# Data supplied
'''
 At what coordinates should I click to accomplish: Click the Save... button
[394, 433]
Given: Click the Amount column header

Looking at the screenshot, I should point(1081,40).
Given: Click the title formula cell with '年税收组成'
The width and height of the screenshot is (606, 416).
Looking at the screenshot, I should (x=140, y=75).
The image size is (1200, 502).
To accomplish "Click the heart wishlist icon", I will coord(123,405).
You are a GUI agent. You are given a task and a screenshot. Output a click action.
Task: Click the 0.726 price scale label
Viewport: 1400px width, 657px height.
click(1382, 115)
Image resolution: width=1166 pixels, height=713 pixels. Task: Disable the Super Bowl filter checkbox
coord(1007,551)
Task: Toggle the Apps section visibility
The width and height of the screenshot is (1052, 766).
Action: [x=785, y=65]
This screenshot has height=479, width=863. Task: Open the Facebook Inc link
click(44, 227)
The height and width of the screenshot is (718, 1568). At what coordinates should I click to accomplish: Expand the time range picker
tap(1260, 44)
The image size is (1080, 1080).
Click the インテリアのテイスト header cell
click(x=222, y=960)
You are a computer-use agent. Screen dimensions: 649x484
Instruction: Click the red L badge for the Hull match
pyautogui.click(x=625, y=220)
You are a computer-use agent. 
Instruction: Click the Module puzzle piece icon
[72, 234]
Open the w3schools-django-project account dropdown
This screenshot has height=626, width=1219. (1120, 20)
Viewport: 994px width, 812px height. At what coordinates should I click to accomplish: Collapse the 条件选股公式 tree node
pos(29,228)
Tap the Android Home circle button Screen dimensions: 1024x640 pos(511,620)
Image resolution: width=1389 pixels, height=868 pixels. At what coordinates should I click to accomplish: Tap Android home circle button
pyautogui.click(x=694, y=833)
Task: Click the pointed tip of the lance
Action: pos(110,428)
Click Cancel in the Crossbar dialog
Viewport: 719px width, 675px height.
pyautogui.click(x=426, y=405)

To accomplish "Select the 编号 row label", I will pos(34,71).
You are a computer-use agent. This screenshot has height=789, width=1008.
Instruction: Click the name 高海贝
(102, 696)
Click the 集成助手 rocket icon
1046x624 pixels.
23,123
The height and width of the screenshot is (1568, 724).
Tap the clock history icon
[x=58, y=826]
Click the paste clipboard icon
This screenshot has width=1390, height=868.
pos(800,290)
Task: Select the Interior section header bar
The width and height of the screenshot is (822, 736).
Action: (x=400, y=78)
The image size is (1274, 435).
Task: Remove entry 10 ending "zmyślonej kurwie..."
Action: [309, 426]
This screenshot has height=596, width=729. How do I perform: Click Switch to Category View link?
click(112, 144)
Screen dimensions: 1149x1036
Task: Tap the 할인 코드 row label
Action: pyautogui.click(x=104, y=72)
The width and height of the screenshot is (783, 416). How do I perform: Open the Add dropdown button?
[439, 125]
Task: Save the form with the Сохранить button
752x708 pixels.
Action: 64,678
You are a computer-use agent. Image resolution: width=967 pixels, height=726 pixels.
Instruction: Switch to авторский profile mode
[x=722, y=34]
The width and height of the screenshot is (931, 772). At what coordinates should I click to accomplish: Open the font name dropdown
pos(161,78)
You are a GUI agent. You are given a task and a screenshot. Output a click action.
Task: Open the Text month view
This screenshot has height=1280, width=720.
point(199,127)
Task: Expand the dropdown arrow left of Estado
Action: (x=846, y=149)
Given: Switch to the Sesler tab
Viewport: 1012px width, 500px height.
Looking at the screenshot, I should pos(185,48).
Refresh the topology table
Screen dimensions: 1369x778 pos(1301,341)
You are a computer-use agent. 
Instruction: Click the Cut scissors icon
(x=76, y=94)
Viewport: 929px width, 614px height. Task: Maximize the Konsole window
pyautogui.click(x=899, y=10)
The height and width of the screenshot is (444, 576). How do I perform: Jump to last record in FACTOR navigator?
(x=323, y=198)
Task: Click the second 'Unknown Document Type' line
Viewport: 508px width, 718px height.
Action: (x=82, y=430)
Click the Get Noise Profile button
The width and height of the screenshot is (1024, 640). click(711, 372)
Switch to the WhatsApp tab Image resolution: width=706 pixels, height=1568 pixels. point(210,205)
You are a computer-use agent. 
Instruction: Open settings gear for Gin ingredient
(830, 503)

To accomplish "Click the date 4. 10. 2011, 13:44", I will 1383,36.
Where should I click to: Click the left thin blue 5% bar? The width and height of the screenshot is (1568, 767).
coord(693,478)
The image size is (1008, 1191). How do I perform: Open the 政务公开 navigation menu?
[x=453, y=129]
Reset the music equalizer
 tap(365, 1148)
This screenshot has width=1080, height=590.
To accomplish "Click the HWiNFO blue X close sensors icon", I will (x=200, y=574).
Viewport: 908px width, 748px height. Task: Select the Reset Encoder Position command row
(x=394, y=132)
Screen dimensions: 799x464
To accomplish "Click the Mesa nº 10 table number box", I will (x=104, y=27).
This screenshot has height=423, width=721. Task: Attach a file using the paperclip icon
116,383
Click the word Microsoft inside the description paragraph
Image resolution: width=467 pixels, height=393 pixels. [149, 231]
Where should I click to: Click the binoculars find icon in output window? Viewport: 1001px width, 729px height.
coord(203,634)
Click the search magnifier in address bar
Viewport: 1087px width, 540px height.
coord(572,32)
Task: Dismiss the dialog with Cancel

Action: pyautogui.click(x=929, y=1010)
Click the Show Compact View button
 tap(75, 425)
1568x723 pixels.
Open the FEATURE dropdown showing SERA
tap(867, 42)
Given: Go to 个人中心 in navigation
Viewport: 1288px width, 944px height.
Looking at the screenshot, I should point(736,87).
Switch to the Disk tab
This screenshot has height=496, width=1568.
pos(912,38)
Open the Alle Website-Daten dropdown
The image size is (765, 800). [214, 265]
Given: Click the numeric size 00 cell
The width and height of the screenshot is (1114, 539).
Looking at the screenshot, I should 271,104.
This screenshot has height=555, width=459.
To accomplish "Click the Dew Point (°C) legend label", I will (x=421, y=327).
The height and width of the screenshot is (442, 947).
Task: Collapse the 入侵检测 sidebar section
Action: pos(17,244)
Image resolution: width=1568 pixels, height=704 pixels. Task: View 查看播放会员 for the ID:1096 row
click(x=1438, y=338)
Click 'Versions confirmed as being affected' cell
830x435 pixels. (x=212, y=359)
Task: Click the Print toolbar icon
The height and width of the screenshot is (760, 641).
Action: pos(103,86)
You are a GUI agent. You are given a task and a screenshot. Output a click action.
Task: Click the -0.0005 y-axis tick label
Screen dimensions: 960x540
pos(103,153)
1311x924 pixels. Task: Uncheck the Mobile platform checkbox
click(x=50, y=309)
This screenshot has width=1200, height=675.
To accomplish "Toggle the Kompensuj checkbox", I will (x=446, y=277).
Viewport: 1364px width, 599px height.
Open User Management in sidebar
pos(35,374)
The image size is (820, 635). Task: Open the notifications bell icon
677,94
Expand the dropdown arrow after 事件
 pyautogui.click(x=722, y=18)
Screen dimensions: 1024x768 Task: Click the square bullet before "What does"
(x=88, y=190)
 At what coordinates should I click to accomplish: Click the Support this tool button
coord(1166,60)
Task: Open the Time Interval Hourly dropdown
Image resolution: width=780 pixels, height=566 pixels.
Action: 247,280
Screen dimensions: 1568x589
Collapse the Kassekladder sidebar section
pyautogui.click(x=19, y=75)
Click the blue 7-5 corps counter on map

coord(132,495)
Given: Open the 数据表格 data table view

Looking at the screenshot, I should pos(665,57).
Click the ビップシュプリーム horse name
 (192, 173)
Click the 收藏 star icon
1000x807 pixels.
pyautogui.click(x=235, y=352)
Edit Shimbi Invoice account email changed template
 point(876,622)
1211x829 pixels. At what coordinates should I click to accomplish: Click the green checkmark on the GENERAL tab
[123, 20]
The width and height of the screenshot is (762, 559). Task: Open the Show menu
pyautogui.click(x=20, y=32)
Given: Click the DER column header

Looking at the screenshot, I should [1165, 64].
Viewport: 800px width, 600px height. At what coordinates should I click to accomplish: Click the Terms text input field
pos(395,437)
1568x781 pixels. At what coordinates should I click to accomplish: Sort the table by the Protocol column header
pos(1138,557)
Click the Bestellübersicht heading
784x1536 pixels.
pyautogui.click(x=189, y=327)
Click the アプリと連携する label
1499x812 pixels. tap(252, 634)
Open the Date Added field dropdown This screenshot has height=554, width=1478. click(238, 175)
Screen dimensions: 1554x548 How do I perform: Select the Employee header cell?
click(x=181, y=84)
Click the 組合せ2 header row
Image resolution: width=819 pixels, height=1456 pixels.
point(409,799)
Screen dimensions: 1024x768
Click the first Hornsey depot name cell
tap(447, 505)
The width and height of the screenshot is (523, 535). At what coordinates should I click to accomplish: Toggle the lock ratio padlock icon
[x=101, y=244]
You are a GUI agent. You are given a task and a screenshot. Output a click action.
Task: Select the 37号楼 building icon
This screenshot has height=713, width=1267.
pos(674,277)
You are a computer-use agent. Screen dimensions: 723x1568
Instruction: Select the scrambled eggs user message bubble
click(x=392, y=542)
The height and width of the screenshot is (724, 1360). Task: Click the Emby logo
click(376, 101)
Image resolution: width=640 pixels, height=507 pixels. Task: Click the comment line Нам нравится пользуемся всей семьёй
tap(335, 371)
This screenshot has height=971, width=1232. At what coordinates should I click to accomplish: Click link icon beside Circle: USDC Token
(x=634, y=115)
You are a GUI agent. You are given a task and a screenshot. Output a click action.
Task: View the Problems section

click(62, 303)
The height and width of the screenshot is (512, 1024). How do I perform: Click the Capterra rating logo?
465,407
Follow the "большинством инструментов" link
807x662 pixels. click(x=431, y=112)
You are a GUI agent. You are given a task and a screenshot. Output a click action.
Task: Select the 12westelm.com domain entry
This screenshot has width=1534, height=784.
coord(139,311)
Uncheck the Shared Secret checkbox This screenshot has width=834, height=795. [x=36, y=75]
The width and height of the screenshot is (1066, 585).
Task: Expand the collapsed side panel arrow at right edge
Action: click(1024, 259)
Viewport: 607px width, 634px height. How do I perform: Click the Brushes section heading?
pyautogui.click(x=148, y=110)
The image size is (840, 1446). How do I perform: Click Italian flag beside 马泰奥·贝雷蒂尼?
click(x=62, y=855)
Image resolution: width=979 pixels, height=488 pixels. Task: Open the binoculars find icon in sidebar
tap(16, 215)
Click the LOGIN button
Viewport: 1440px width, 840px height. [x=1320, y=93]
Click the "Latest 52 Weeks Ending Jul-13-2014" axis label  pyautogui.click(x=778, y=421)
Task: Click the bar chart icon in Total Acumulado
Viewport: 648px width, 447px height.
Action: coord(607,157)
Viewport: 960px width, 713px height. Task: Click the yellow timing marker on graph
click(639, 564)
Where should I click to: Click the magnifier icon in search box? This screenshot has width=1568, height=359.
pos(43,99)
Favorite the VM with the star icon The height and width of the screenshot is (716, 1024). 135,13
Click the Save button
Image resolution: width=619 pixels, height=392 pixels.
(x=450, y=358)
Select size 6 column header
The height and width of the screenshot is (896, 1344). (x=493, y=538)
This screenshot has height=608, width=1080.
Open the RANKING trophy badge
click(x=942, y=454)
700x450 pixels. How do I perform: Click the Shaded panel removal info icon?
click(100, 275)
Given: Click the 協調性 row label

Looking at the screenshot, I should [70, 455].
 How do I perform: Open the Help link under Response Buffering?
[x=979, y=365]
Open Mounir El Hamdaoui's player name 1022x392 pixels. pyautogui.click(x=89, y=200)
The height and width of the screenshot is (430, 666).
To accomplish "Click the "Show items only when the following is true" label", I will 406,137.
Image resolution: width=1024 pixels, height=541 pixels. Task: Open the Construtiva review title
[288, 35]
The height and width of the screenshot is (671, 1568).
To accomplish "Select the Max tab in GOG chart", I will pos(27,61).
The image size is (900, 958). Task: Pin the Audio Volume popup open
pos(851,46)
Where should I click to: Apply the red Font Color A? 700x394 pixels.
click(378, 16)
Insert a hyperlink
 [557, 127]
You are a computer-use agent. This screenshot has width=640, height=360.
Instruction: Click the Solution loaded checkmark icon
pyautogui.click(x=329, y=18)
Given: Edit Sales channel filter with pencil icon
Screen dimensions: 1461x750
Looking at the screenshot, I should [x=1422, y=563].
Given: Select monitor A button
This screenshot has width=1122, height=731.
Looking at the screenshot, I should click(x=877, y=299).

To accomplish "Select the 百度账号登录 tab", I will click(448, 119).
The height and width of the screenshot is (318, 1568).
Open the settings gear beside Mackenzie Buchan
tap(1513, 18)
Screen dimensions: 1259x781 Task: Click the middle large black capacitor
'''
# What is required
Every line from the one holding "has width=640, height=360." through the final line of the listing must be echoed exactly; leave out all other lines.

# Result
You are a computer-use agent. This screenshot has width=640, height=360.
Instruction: Click the Solution loaded checkmark icon
pyautogui.click(x=329, y=18)
Given: Edit Sales channel filter with pencil icon
Screen dimensions: 1461x750
Looking at the screenshot, I should [x=1422, y=563].
Given: Select monitor A button
This screenshot has width=1122, height=731.
Looking at the screenshot, I should click(x=877, y=299).

To accomplish "Select the 百度账号登录 tab", I will click(448, 119).
The height and width of the screenshot is (318, 1568).
Open the settings gear beside Mackenzie Buchan
tap(1513, 18)
Screen dimensions: 1259x781 Task: Click the middle large black capacitor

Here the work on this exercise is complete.